▸ **MATERIAL SUPPLIED**
####################

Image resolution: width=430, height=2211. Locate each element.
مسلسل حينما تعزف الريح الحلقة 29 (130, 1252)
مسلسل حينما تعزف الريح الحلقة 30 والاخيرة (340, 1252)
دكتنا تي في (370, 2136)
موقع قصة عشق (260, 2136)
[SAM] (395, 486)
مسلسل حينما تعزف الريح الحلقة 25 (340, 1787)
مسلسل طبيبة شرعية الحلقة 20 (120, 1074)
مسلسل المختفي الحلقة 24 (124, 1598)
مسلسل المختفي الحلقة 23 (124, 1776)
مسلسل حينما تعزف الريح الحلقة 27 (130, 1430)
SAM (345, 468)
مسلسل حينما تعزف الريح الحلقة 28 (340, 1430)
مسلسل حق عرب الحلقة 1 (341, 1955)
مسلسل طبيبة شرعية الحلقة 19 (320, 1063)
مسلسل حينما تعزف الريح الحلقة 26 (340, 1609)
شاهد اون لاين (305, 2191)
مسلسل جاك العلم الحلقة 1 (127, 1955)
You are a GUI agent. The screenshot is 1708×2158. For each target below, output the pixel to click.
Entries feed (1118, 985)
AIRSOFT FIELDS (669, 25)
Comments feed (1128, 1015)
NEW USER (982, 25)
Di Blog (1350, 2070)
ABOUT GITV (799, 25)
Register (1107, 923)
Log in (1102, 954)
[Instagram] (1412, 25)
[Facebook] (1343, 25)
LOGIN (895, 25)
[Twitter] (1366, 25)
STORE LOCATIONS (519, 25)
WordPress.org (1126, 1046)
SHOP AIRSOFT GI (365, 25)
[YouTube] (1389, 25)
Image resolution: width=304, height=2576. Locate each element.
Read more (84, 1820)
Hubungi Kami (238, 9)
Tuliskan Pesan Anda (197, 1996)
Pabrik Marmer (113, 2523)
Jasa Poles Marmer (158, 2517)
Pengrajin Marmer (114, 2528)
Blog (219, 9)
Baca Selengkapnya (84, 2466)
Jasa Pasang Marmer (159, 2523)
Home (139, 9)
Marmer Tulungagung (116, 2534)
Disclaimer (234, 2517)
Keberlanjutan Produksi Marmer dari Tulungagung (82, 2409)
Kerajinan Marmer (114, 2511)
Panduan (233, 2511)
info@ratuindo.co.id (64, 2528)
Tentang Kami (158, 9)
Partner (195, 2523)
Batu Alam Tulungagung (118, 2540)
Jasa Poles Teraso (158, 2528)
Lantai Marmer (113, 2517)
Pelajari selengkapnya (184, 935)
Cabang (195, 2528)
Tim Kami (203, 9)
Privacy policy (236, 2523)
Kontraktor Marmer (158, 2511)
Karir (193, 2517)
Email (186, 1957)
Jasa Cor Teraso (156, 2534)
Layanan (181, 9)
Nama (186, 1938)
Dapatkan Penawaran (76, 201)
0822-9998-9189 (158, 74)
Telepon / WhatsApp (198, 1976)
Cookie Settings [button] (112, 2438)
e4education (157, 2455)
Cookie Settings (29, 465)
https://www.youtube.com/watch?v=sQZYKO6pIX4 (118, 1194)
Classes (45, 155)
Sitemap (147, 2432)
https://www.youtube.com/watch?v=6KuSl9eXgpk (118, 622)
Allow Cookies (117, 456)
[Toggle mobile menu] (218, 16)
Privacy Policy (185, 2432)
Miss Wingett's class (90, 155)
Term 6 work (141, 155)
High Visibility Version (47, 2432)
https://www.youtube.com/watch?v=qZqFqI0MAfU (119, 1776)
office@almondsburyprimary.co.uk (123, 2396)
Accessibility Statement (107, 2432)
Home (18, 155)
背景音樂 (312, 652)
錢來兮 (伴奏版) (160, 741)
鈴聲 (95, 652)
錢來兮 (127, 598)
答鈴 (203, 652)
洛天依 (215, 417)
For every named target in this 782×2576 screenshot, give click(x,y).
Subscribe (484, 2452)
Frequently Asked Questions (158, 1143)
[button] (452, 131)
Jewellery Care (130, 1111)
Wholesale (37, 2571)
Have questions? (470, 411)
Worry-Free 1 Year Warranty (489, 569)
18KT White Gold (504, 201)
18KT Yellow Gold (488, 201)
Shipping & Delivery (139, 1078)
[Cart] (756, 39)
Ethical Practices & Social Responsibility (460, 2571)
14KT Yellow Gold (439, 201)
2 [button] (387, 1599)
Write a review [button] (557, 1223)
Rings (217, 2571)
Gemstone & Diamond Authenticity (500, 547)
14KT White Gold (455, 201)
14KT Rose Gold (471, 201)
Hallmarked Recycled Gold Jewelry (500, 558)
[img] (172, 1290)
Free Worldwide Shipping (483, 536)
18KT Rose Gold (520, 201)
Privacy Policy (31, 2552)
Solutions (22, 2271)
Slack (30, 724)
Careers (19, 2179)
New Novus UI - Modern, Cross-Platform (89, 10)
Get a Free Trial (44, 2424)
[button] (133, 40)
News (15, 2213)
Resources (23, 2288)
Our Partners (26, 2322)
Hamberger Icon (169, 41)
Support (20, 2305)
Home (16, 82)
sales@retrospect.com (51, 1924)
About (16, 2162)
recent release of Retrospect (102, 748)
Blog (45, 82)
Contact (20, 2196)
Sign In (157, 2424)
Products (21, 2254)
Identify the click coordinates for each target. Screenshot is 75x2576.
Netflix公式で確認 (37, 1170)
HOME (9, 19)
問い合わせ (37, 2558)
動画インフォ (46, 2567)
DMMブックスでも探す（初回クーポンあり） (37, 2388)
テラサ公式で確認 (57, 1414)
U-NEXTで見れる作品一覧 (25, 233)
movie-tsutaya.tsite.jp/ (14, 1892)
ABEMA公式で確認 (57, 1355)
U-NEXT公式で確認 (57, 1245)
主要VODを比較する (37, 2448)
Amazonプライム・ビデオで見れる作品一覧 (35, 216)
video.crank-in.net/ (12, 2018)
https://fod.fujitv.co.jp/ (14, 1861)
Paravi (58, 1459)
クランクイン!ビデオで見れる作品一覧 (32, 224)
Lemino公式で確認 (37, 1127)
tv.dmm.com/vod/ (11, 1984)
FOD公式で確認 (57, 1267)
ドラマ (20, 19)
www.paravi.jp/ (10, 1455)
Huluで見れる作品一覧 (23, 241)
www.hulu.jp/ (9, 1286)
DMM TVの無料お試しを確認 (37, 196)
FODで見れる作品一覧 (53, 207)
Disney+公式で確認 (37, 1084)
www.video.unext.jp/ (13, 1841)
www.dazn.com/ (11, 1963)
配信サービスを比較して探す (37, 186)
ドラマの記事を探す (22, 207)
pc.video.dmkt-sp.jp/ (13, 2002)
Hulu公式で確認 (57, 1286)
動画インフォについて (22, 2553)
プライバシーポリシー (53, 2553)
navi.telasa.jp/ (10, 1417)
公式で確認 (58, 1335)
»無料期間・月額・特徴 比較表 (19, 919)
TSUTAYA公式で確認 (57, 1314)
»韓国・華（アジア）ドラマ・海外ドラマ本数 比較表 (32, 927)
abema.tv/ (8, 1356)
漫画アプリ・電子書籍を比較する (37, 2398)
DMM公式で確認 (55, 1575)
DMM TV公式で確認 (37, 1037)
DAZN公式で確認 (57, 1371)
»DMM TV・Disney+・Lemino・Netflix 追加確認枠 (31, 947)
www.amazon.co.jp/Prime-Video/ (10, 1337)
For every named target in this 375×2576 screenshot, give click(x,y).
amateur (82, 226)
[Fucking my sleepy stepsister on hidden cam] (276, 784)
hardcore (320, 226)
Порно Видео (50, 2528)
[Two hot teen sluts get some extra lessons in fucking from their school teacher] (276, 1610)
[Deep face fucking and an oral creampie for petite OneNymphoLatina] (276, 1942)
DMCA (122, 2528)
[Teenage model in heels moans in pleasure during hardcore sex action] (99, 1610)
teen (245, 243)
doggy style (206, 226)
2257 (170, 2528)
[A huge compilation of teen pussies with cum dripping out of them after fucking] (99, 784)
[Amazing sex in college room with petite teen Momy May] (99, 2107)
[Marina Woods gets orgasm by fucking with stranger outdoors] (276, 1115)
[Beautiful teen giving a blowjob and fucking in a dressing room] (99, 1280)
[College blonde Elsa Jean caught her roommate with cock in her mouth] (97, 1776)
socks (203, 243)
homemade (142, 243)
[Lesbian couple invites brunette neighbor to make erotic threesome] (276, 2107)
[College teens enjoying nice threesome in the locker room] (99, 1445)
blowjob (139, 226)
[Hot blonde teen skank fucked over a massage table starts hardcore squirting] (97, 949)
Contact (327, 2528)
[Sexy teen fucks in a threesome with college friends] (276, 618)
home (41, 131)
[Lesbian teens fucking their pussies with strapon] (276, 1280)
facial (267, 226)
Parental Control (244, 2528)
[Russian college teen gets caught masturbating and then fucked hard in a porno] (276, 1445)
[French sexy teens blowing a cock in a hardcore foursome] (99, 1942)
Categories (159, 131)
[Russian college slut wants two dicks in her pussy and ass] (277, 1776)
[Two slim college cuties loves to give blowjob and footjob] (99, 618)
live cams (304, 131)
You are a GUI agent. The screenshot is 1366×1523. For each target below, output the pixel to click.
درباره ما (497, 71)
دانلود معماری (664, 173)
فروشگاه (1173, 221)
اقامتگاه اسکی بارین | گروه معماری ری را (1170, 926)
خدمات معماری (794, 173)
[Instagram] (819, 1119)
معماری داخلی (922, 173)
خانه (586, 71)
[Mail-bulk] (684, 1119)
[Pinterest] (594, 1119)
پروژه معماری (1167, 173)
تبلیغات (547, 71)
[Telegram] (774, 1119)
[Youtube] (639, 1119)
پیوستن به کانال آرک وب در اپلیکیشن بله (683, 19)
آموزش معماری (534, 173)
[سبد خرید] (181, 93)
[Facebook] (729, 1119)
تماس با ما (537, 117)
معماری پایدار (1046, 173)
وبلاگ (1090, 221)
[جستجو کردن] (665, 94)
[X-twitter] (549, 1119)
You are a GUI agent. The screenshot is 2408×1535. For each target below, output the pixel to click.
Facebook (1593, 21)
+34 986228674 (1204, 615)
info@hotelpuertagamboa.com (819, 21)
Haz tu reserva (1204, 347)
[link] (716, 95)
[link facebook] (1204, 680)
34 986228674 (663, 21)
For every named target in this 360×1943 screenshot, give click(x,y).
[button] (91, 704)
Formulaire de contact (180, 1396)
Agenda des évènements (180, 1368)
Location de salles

####################

▸ **WHAT THE TASK REQUIRES**
Could you reproduce, exactly, every line above from the line with "www.dazn.com/ (11, 1963)" to the line with "[Hot blonde teen", and no other line? Both ends count.

▸ **RESULT OF THE EXERCISE**
www.dazn.com/ (11, 1963)
配信サービスを比較して探す (37, 186)
ドラマの記事を探す (22, 207)
pc.video.dmkt-sp.jp/ (13, 2002)
Hulu公式で確認 (57, 1286)
動画インフォについて (22, 2553)
プライバシーポリシー (53, 2553)
navi.telasa.jp/ (10, 1417)
公式で確認 (58, 1335)
»無料期間・月額・特徴 比較表 (19, 919)
TSUTAYA公式で確認 (57, 1314)
»韓国・華（アジア）ドラマ・海外ドラマ本数 比較表 (32, 927)
abema.tv/ (8, 1356)
漫画アプリ・電子書籍を比較する (37, 2398)
DMM公式で確認 (55, 1575)
DMM TV公式で確認 (37, 1037)
DAZN公式で確認 (57, 1371)
»DMM TV・Disney+・Lemino・Netflix 追加確認枠 (31, 947)
www.amazon.co.jp/Prime-Video/ (10, 1337)
For every named target in this 375×2576 screenshot, give click(x,y).
amateur (82, 226)
[Fucking my sleepy stepsister on hidden cam] (276, 784)
hardcore (320, 226)
Порно Видео (50, 2528)
[Two hot teen sluts get some extra lessons in fucking from their school teacher] (276, 1610)
[Deep face fucking and an oral creampie for petite OneNymphoLatina] (276, 1942)
DMCA (122, 2528)
[Teenage model in heels moans in pleasure during hardcore sex action] (99, 1610)
teen (245, 243)
doggy style (206, 226)
2257 (170, 2528)
[A huge compilation of teen pussies with cum dripping out of them after fucking] (99, 784)
[Amazing sex in college room with petite teen Momy May] (99, 2107)
[Marina Woods gets orgasm by fucking with stranger outdoors] (276, 1115)
[Beautiful teen giving a blowjob and fucking in a dressing room] (99, 1280)
[College blonde Elsa Jean caught her roommate with cock in her mouth] (97, 1776)
socks (203, 243)
homemade (142, 243)
[Lesbian couple invites brunette neighbor to make erotic threesome] (276, 2107)
[College teens enjoying nice threesome in the locker room] (99, 1445)
blowjob (139, 226)
[Hot blonde teen skank fucked over a massage table starts hardcore squirting] (97, 949)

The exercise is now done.